Encore un jour sans école. Les petites dorment encore, il fait beau, ce sera une belle journée mais je le sais déjà, j'aurai peu de temps pour elles aujourd'hui. Elles vont vouloir sortir, aller jouer dans le quartier. Il y a Dejan, le meilleur élève de la classe de Marie, qui sillonne le lotissement sur un vélo trop grand pour lui. Marie parfois le rejoint, ils ont tout deux la passion des "gendarmes", ces insectes à la carapace rouge tâchetée de noir qui pullulent dans le coin. Ils les collectionnent, les enferment dans des boîtes de chaussures puis font semblant d'en prendre soin, les nourrissant d'herbes, les abreuvant à force de tsunanis minatures. Dans l'une de ces boîtes, Marie a percé un trou pour y faire passer un pot de yaourt en verre qui offre aux passagers de cette arche de Noë comme une véranda avec vue sur le monde. Rares sont cependant les gendarmes à s'y être engouffrés. Et puis la passion des insectes est retombée; la boîte gît quelque part dans le jardin, je l'ai trouvée hier alors qu'avec Lisa, très appliquée, je faisais une petite place dans le potager à de jeunes plants de ciboulette et de menthe. J'ai jeté un oeil dans la boîte, ce n'était plus qu'un cimetière, les gendarmes n'avaient pas survécu à ce soudain désintérêt. Un seul bougeait encore, je l'ai déposé dans l'herbe grasse pour qu'il alertent les siens de la présence dans les environs de deux collectionneurs-prédateurs, l'un monté sur un vélo de cirque, l'autre, aux cheveux d'or et baskets rouges, qui parle beaucoup.

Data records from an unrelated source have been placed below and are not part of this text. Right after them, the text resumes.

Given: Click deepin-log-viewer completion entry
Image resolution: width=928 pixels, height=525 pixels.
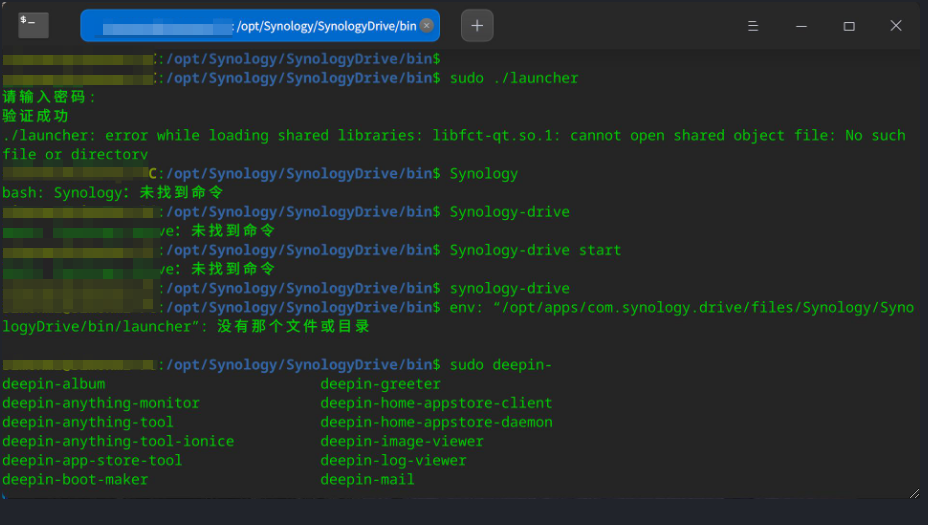Looking at the screenshot, I should pos(393,461).
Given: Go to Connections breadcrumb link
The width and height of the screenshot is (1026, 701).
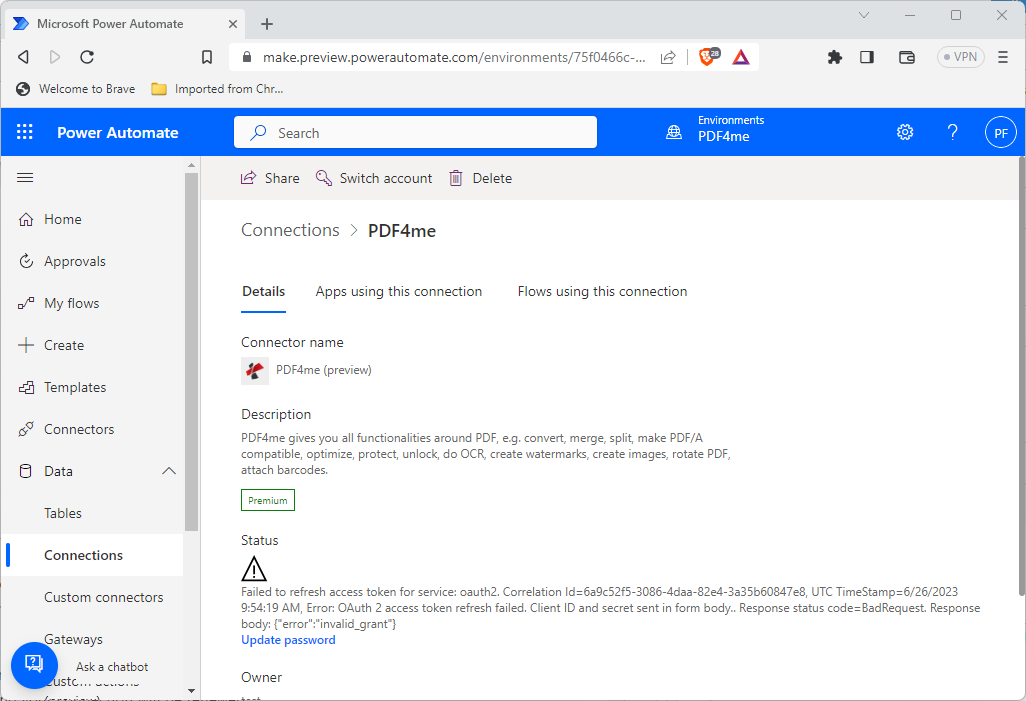Looking at the screenshot, I should [290, 230].
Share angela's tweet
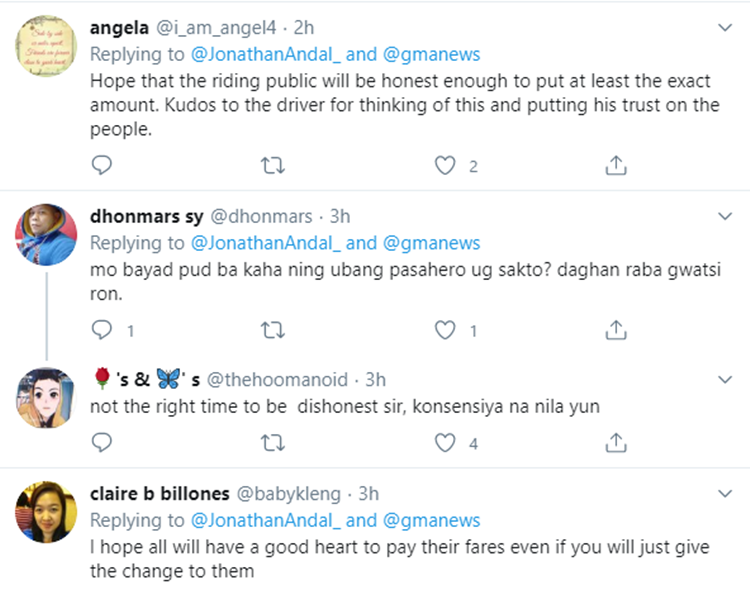The width and height of the screenshot is (750, 594). 617,166
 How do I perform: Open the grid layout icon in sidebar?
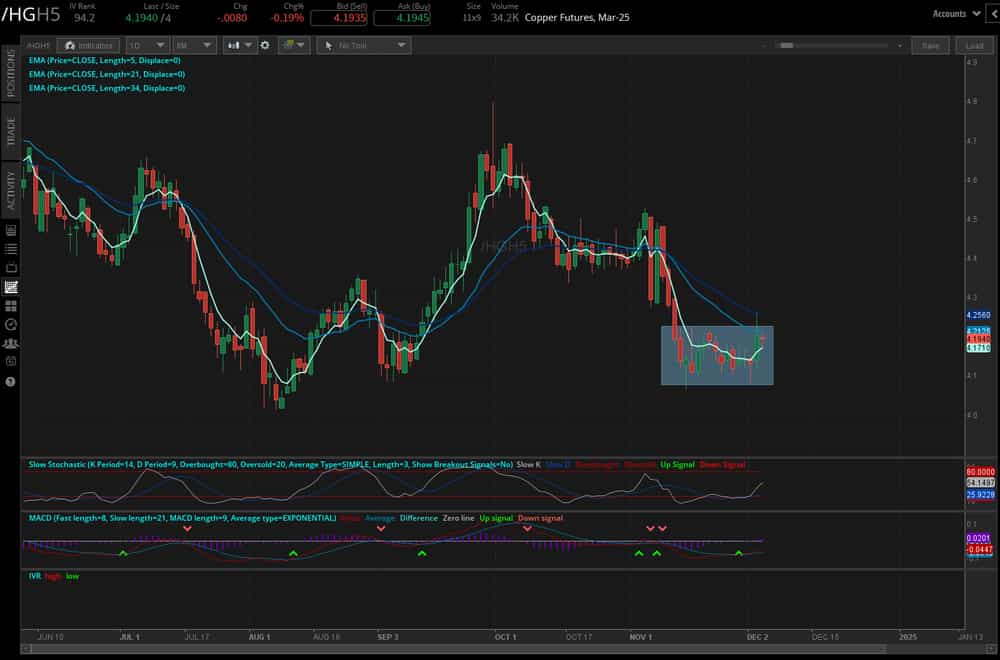pos(11,306)
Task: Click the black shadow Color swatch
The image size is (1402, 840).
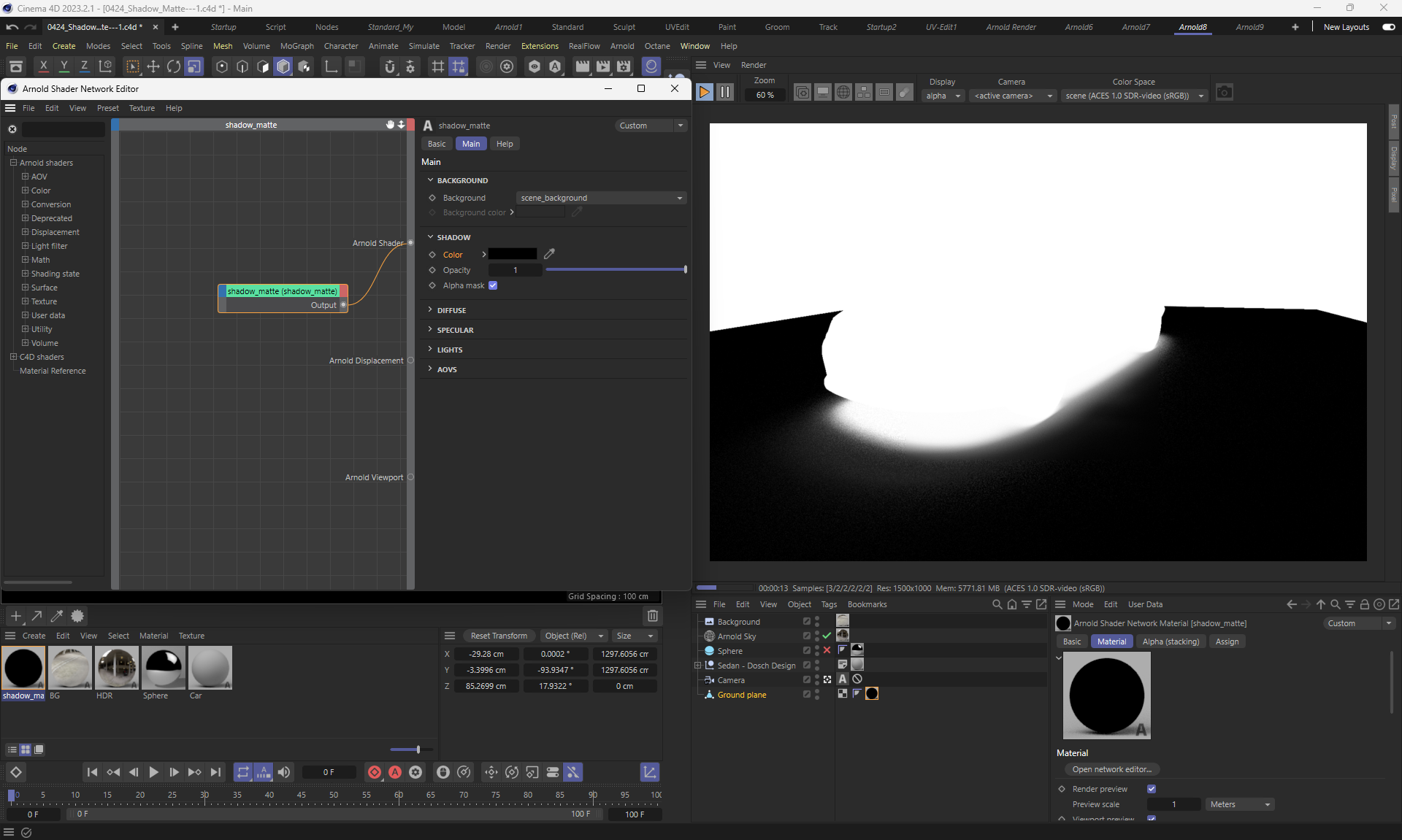Action: click(513, 254)

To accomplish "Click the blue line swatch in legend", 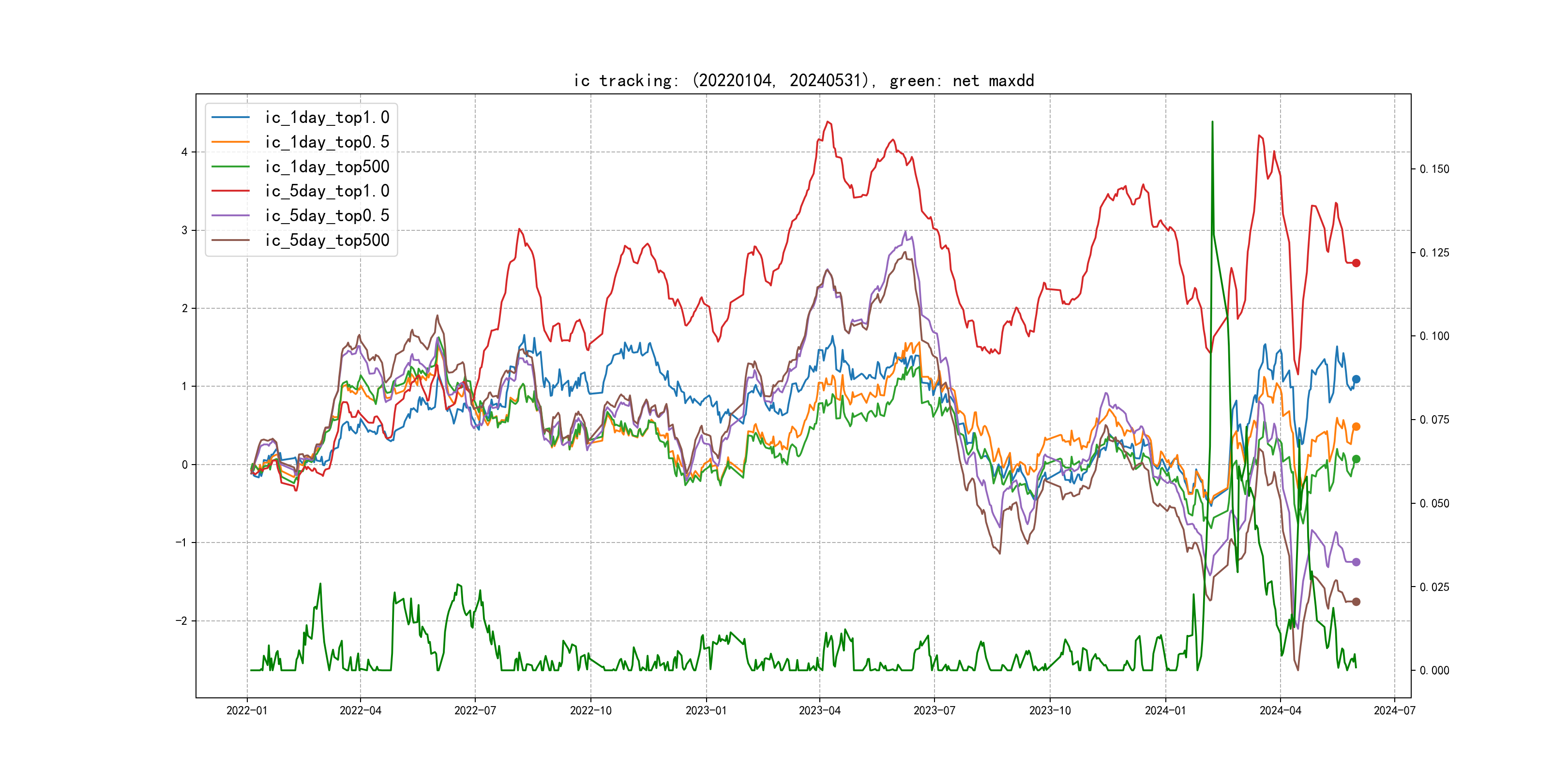I will pos(230,118).
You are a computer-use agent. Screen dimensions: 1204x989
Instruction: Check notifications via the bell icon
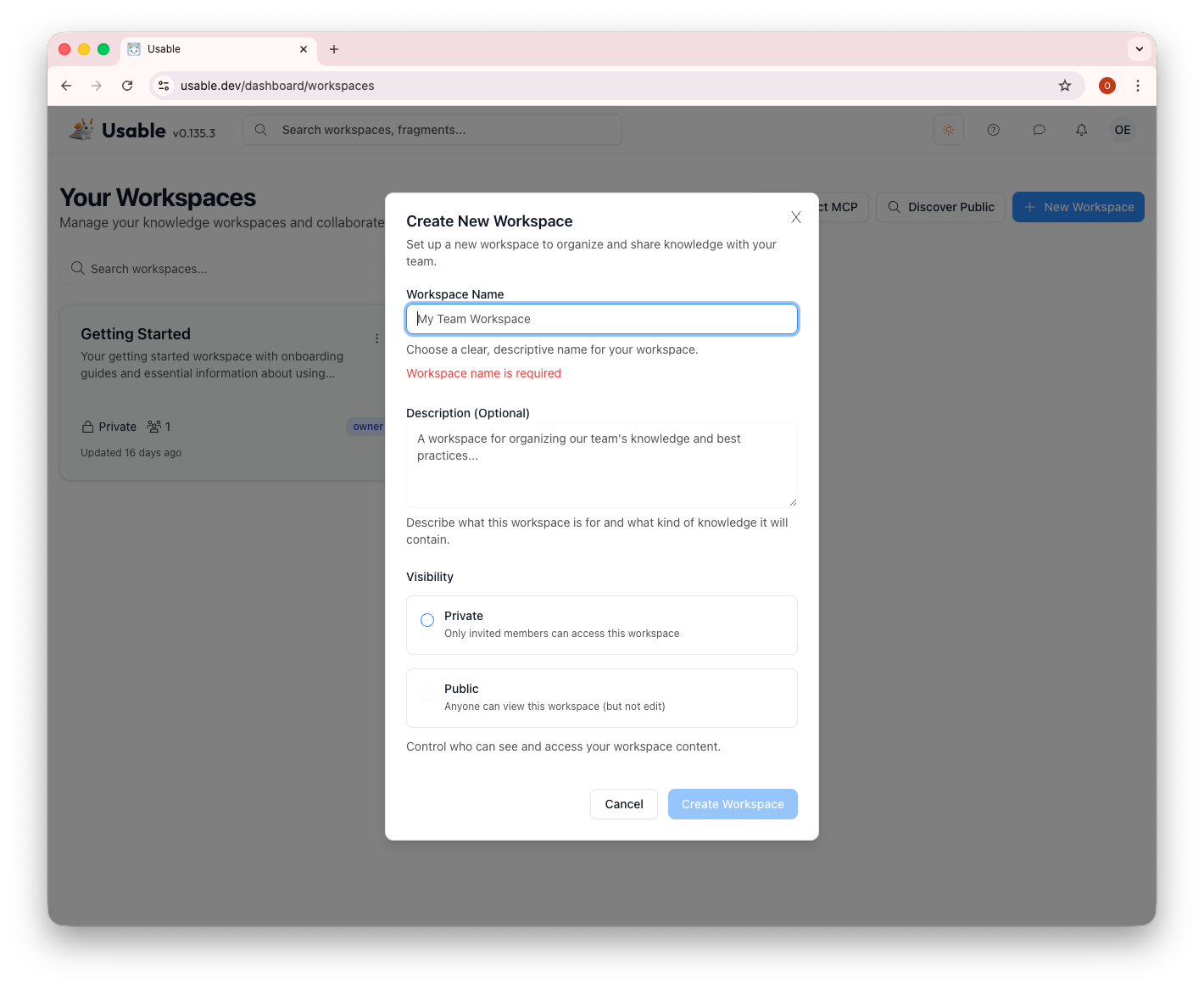[x=1081, y=130]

Nous avons eu avec nous pendant quelques jours une amie de Lydia, venue à Genève pour y suivre une formation. La semaine précédente, nous étions avec elle et les siens, Fabio son mari et leurs deux petites filles, en Thaïlande. Lisa était déçue que Laura n'ait pas voyagé avec sa mère jusqu'ici. Laura, nous l'avons entraperçue sur skype mais la liaison était mauvaise et nous n'avons pu échanger que quelques paroles. "Previet !" ont-elles dit chacune, en se faisant signe. Et ce fut tout.


Pour l'anniversaire de mamie, un bouquet de fleurs commandé sur internet, délivré le matin même où la commande a été passée.


Hier, Marie a vu à l'école un film retraçant, à partir de son journal, les deux dernières années de la courte existence d'Anne Franck. Elle dit ne pas avoir pleuré. Elle dit qu'un garçon de sa classe a pleuré. J'ai dit que c'était normal de pleurer, garçon ou fille. C'est une histoire triste. A table, je lui ai demandé de nous raconter l'histoire d'Anne Franck. J'ai promis de lui trouver le livre mais je ne l'ai pas encore trouvé. Il faut que je cherche encore. Je suis sûr de l'avoir. Mais où ? La petite pièce qui me sert de bureau est saturé de livres. La place manque, et j'ai dû en mettre certains en double file.


Les nazis, les juifs, les camps de concentration, tout cela s'agite dans sa tête, elle ne comprend qu'à moitié ou moins encore, on ne sait pas trop ce qu'il faut lui en dire. Ce ne sont pas les faits qui l'intéressent mais le degré de souffrance ressentie, le malheur, l'injustice. Elle sent bien qu'elle n'y est pas, que c'est trop loin d'elle mais elle essaie un peu puis oublie dès qu'une diversion se présente. Elle ne sait pas quoi faire de la souffrance des autres, elle ne sait pas quoi faire du passé, elle ne le mesure pas: un an ou un siècle, il n'y a pas de différence. Les Romains qui ont tué un certain Jésus Christ et les Allemands qui ont tué une certaine Anne Franck, elle met ces deux choses l'une à côté de l'autre et les examine sans comprendre. Le petit garçon de sa classe qui a pleuré, elle l'examine aussi avec la curiosité des enfants pour le malheur et le drame. Ils s'y font le coeur bout à bout, gendarme après gendarme.